It is often asked who are these Kalash tribes, placed closed to Afghanistan, wedged between narrow alleys, unapproachable and inaccessible for a long period of the year, surrounded by towns of strong Muslim religion observance, left to themselves because different from the others. Kalash is the only not Muslim population surrounded by Islam in all cardinal points.
Their origin is not sure and the legend speaks about them as fugitives from Alexander the Great Army coming back from India. And if we look at them we can see that they are not so different from Europeans, even in their way to act. Differently from their bigot and strict neighbours, these Kalash are happy people that like laughing, singing, dancing and comparing themselves to strangers.

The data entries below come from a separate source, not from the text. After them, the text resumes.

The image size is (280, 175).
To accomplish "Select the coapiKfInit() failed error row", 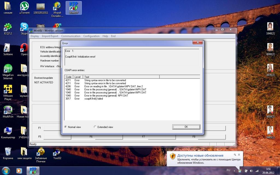I will coord(94,99).
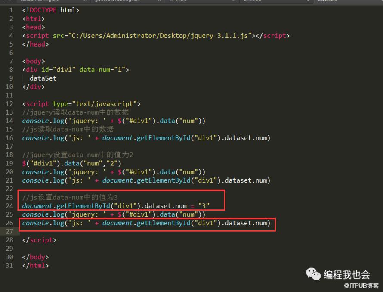Click the $("#div1").data("num","2") statement on line 19
Screen dimensions: 383x292
pyautogui.click(x=71, y=163)
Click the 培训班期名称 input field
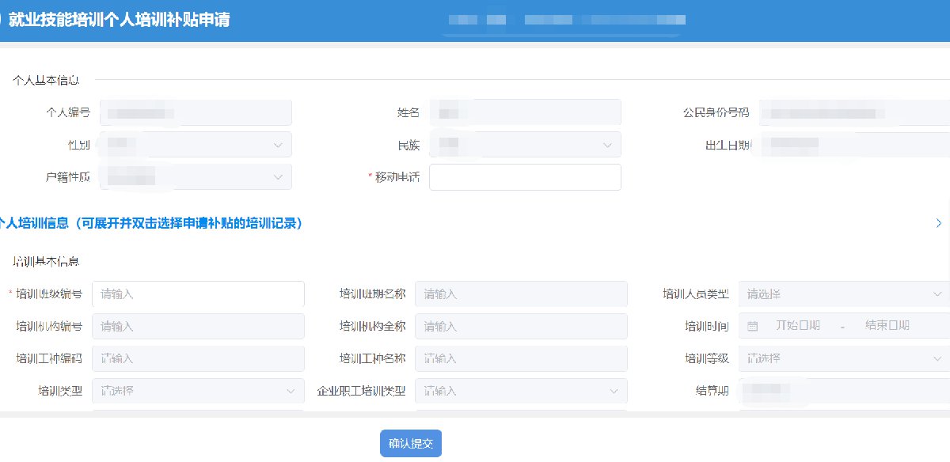The height and width of the screenshot is (462, 950). click(x=521, y=294)
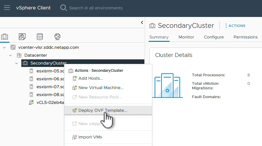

The religion, in fact, is polytheist with various rites and gods linked to agriculture and to pastoral activities, but Chitral, Pakistan North West region, where Kalash people were established, is also one of the cradles of Buddhism and the adoration of Zoroastro left a strong influence.
Since for having access to Kalash valleys we cross the most obscurantist regions of the Planet, we arrive there having in the eyes images of a world without women, or covered with burka, of villages without life where going out with weapons is normal. In these places we are protected by high fortresses that reject all kind of break or delay. When we arrive in Kalash it is like opening a door in the World as we left it. People look at you, talk to you, listen to you, smile at you and do not wear weapons. We feel again the pleasant experience of being deep absorbed in the landscape looking at Kalash women with their shall turbans, wearing necklaces and bracelets, wandering across the village, meeting together in groups for chattering.
They do not seem particularly engaged in their job, maybe they prefer to show themselves to the rare tourists, as a challenge gesture to the World that surrounds them.